* Data excerpts
----------
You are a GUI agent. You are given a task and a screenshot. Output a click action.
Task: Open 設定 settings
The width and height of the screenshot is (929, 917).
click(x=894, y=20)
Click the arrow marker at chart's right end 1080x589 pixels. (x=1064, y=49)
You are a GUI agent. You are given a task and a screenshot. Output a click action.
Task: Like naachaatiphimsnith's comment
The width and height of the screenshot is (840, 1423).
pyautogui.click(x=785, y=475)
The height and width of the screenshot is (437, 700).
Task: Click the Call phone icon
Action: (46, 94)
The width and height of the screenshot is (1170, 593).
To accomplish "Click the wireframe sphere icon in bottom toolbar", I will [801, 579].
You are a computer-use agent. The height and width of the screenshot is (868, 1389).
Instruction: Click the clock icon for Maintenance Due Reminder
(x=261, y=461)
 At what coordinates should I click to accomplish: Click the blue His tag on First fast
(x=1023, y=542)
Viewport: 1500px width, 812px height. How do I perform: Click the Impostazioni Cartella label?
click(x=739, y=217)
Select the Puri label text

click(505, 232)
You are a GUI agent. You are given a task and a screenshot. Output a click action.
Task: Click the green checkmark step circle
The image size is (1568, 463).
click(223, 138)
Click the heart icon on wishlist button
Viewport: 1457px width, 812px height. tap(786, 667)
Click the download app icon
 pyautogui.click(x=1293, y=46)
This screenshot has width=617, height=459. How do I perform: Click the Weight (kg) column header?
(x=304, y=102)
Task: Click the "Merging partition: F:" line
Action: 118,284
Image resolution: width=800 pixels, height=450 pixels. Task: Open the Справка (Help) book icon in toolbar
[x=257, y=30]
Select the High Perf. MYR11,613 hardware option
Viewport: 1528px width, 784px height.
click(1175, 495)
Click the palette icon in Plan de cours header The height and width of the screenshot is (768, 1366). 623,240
----------
* Problem
Transcribe the entire listing above exactly.

* Written response
You are a GUI agent. You are given a task and a screenshot. Output a click action.
Task: Open 設定 settings
The width and height of the screenshot is (929, 917).
click(x=894, y=20)
Click the arrow marker at chart's right end 1080x589 pixels. (x=1064, y=49)
You are a GUI agent. You are given a task and a screenshot. Output a click action.
Task: Like naachaatiphimsnith's comment
The width and height of the screenshot is (840, 1423).
pyautogui.click(x=785, y=475)
The height and width of the screenshot is (437, 700).
Task: Click the Call phone icon
Action: (46, 94)
The width and height of the screenshot is (1170, 593).
To accomplish "Click the wireframe sphere icon in bottom toolbar", I will [801, 579].
You are a computer-use agent. The height and width of the screenshot is (868, 1389).
Instruction: Click the clock icon for Maintenance Due Reminder
(x=261, y=461)
 At what coordinates should I click to accomplish: Click the blue His tag on First fast
(x=1023, y=542)
Viewport: 1500px width, 812px height. How do I perform: Click the Impostazioni Cartella label?
click(x=739, y=217)
Select the Puri label text

click(505, 232)
You are a GUI agent. You are given a task and a screenshot. Output a click action.
Task: Click the green checkmark step circle
The image size is (1568, 463).
click(223, 138)
Click the heart icon on wishlist button
Viewport: 1457px width, 812px height. tap(786, 667)
Click the download app icon
 pyautogui.click(x=1293, y=46)
This screenshot has width=617, height=459. How do I perform: Click the Weight (kg) column header?
(x=304, y=102)
Task: Click the "Merging partition: F:" line
Action: 118,284
Image resolution: width=800 pixels, height=450 pixels. Task: Open the Справка (Help) book icon in toolbar
[x=257, y=30]
Select the High Perf. MYR11,613 hardware option
Viewport: 1528px width, 784px height.
click(1175, 495)
Click the palette icon in Plan de cours header The height and width of the screenshot is (768, 1366). 623,240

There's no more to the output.